コンテンツビジネスというもの

音楽、本、映画、マンガ、アニメ、その他諸々。世の中には様々な「コンテンツ」が溢れかえっています。そして、それに対して「ランキング」といった形でのランク付けは、頻繁に行われています。どのようなものにしてもいわゆる「ランキング」というものを見ていると、必ずしもランキングの上位にあるから質の高いものである、というわけではない、というのは誰しも気付くことだと思います。

これは、世の中の様々なコンテンツがほとんど「料金前払い制」であることに起因しているように思います。

現在の世の中の仕組みでは、コンテンツは全て「見る/聴く前に料金を払う」ことになっています。これは「見る/聴くための権利を買う」ということであるとすればとりあえずは納得できますが、よく考えてみれば妙な話ではあります。

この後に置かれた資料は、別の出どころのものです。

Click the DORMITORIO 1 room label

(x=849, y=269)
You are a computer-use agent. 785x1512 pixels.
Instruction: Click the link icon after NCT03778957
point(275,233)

例えば同じ3000円という金額で買った2枚のCDがあったとして、片方はとても気に入ったので何百回と聞いたとする。かたやもう一方のCDは、イマイチだったので1度聴いて飽きてもう聴かなくなったとする。

購入者にとって、前者のCDは「価値のあるもの」、後者は「価値のないもの」です。しかし、購入金額は同じ。これは何だかおかしい。

前者では支払った代金以上の価値のものを得ている(つまり、コンテンツ提供者は損をしている)し、後者は代金分の価値のものを得ていない。

本来、コンテンツの価値は、それを見終わった/聴き終わった時にようやく判断できるものであり、見る/聴く前に判断できるものではありません。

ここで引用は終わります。